Now that you’ve got all the ingredients and equipment you’ll need, it’s time to make some tea! Remember, the key here is to set a clear intention and to hold that intention as you work with the plant.

  1. Assemble your ingredients and tools.
  2. Clear your mind and set your intention. You can do this however it works for you. I suggest taking a deep breath and clearing my mind of everything except the task at hand. I frame my intention around better understanding the plant I’m working with or around deepening my relationship with the plant through experience and I ask myself and especially my mind to let that happen.
  3. Set the kettle to boil.
  4. Prepare the tea pot or mug by adding the herb. It doesn’t matter if you make the infusion medicinally-strong or quite weak, although I generally advise a medium-strength infusion. Folks who are quite sensitive may want to work with a weaker infusion so as not to be overwhelmed by the experience while folks who are less sensitive may want to work with a very strong infusion so as not to miss or overlook any affects.

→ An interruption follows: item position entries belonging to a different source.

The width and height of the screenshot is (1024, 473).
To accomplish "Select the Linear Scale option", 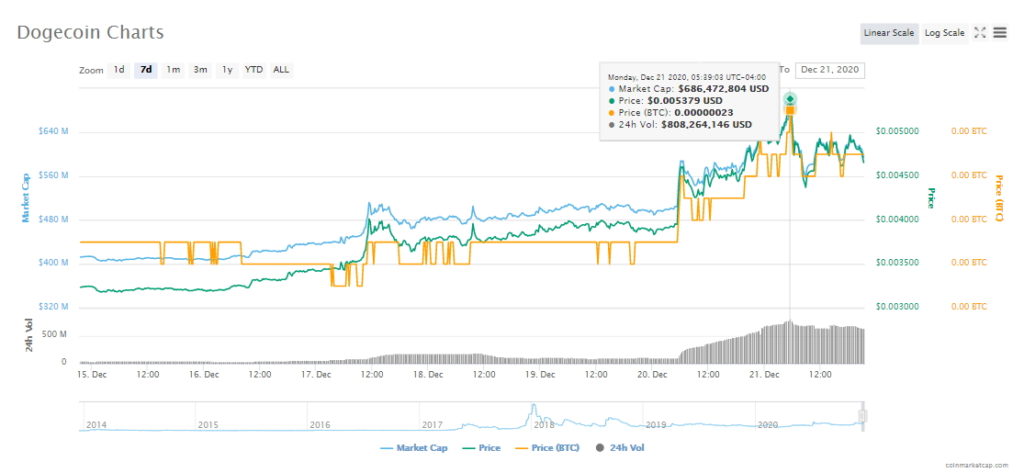I will [x=889, y=33].
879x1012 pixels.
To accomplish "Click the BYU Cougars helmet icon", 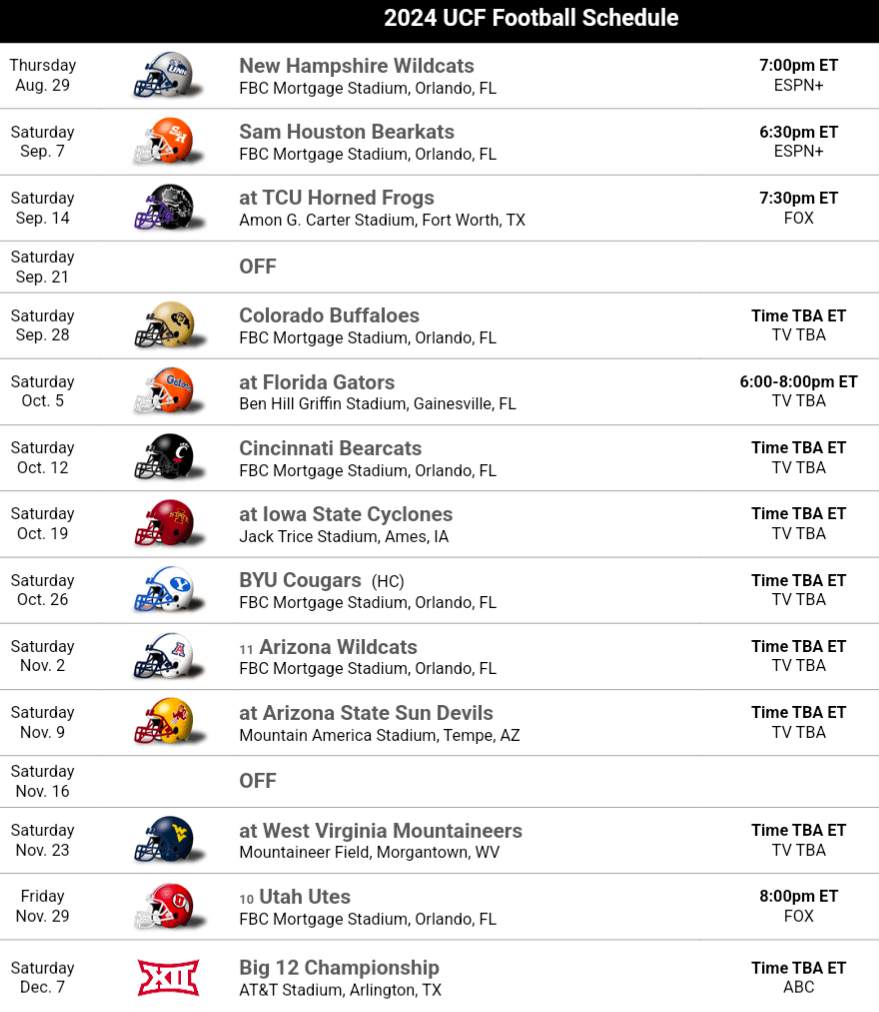I will click(165, 590).
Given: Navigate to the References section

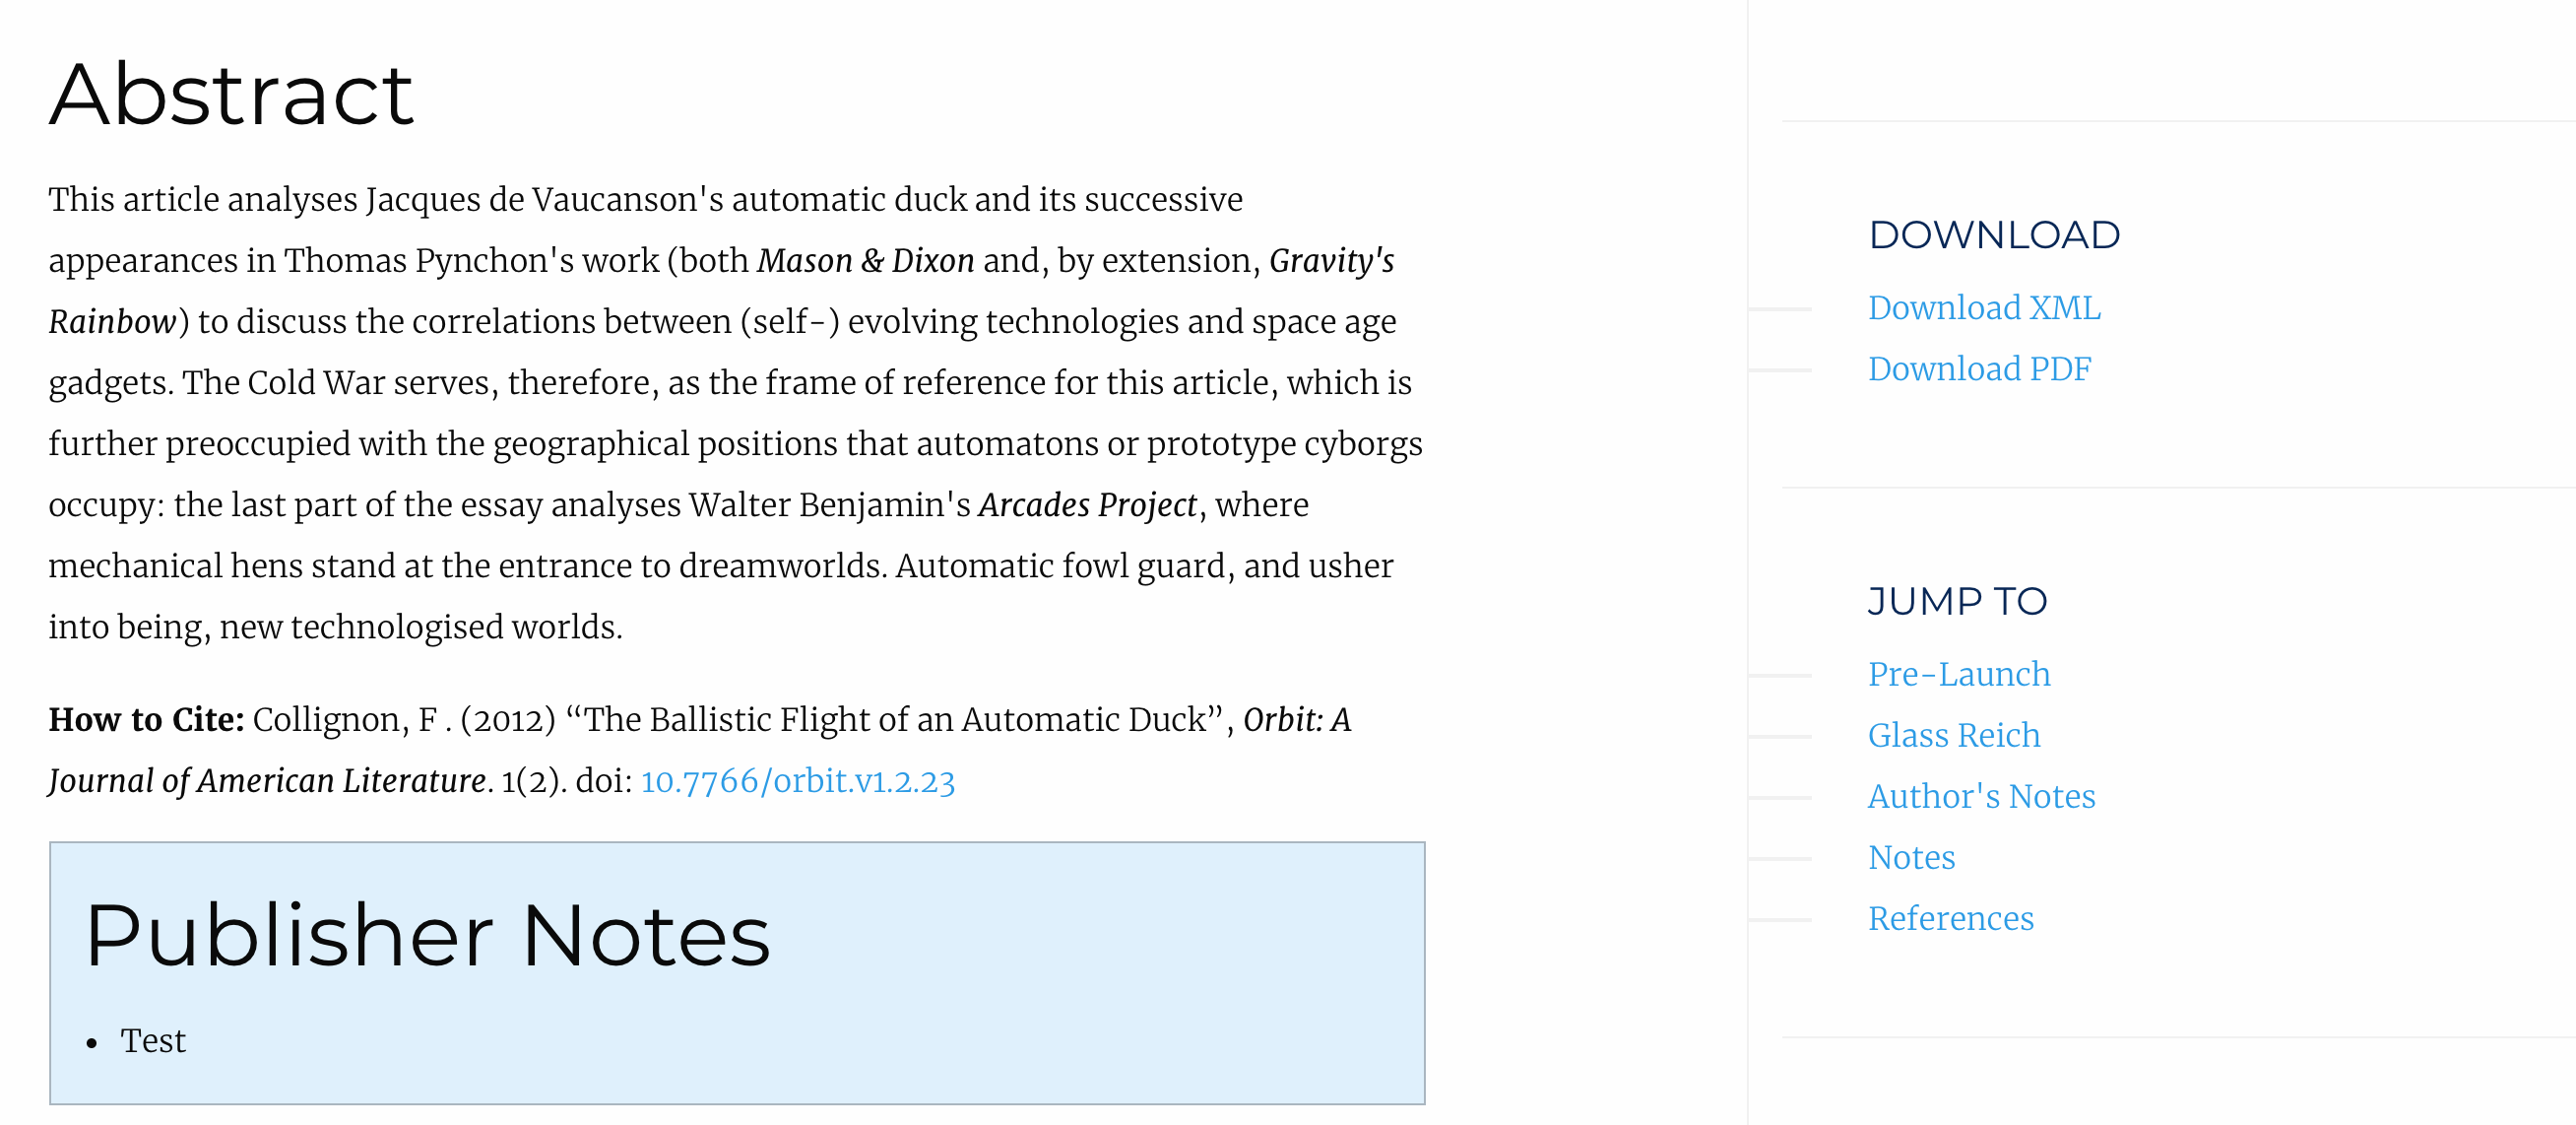Looking at the screenshot, I should 1950,918.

  5. When the kettle has come to a boil, pour the water over your herb, cover it, and let it steep for about 10 minutes. Longer is fine, but don’t cut it much shorter. Often, I take the time to hold the remaining bag of dried herb, examining the dried plant material, smelling it and noticing all I can about it.
  6. Once you’re ready, pour your cup of tea. As you pour, notice the color, smell, and general feeling you get from the tea.
  7. Sit back or relax with the cup in your hands. At this point, I often find my mind wanting to get involved by rattling off a bunch of facts I may have read or heard about this particular plant. I let it go a moment, then I ask her to step aside so we can all get our turn. Imagining my mind as a separate individual helps me to quiet all those thoughts so I can be fully present with my tea. With my mind quiet, I imagine myself saying hello to The Plant. I invite The Plant to join me and inviting myself to be more open than usual to the medicine of the plant.
  8. Before you take your first sip, give yourself a moment to breathe in the scent of the tea. Notice how where in your body you feel it. Does your stomach relax? Or maybe you notice the tension ease out of your shoulders? Or are you noticing warmth in your toes or maybe a fluttering in your chest? Does it make you feel giddy? Sad? Powerful?
  9. When you’re ready, take a sip of the tea. It helps to close your eyes so you can fully focus on the flavor as you do so. Notice how the tea tastes. Is it sharp? Astringent? Tingly? Sweet? How does the flavor change as you swish it in your mouth? How about once you’ve swallowed?
  10. Continue to slowly sip the tea and taking time to notice how it affects as many aspects of your being as you can. How and where does it affect your body? Do you notice any energetic shifts or emotions arising? How does it move your mind or thoughts?
  11. Give yourself a good five minutes or more with the tea before you begin to take notes. The act of writing accesses different pathways in the brain and nervous system than the act of experiencing and noticing. Writing can take you out of the present quickly, and it’s in the present moment where you’ll find the most rewarding experience with The Plant.